> _DESCRIPTION OF THE TASK_: Reproduce word for word the lines between the one containing "Click the partial" and the end of the entries below, both inclusive; leave out pictures.

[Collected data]
◇ ◇ ◇ ◇ ◇ ◇ ◇
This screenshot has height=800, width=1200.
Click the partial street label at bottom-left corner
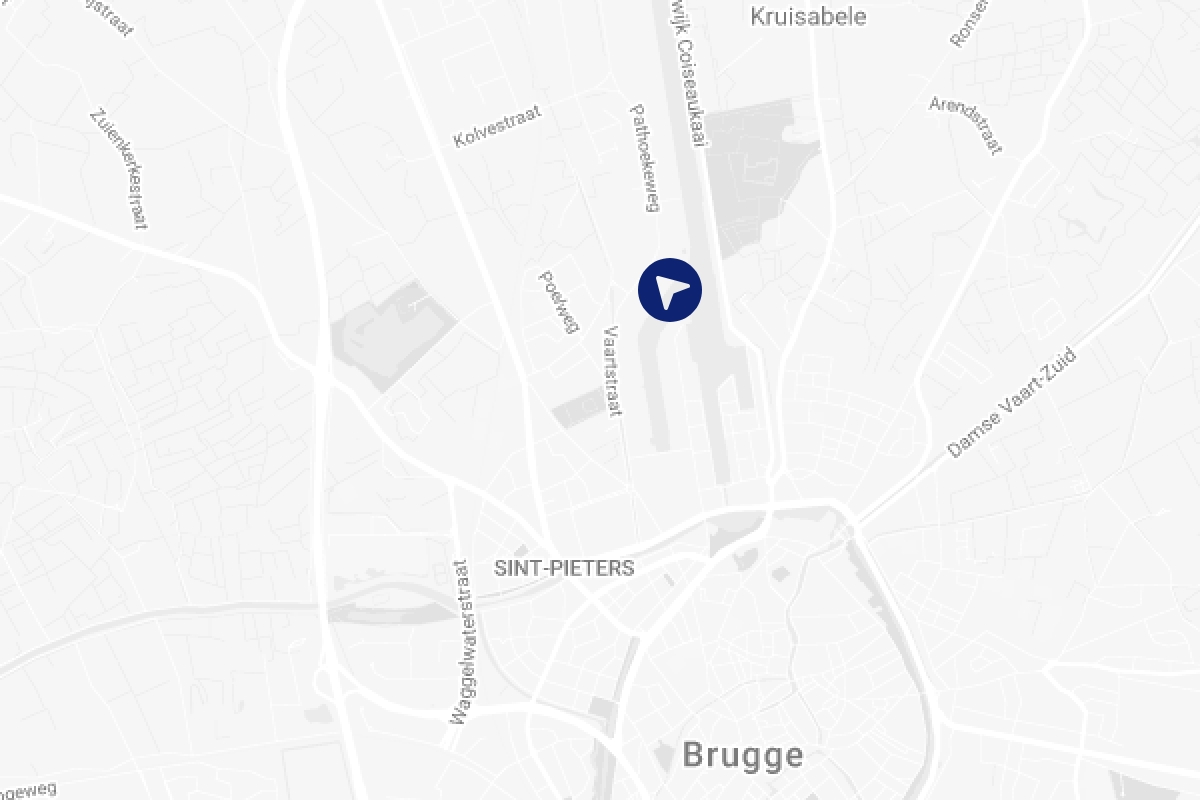point(28,790)
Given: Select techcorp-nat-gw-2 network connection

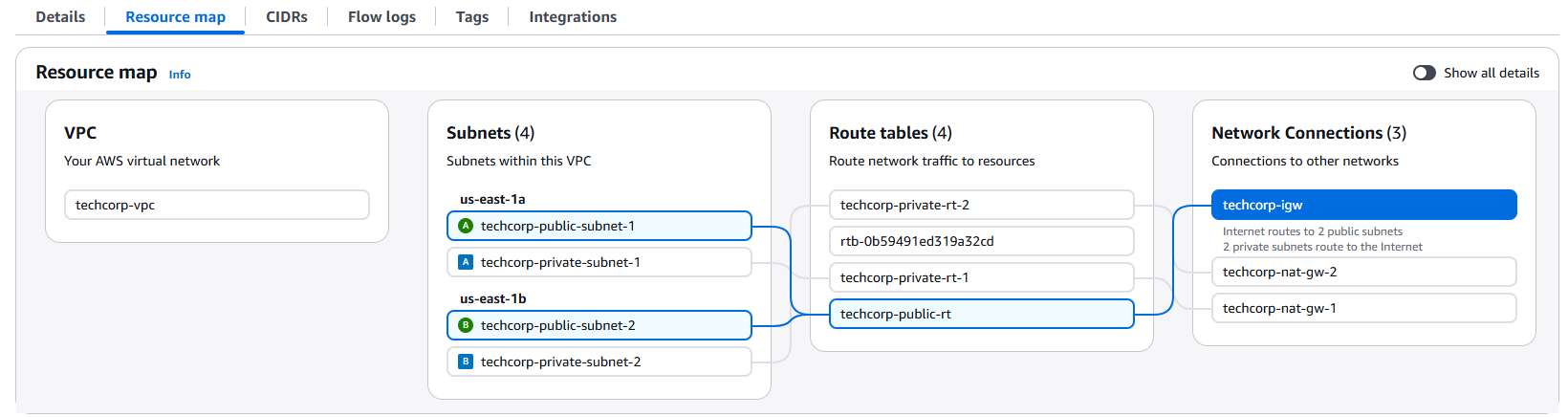Looking at the screenshot, I should (x=1363, y=272).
◇ ◇ ◇ ◇ ◇ ◇ ◇
> _TASK ANSWER_:
Click the partial street label at bottom-left corner
point(28,790)
Given: Select techcorp-nat-gw-2 network connection

Looking at the screenshot, I should (x=1363, y=272).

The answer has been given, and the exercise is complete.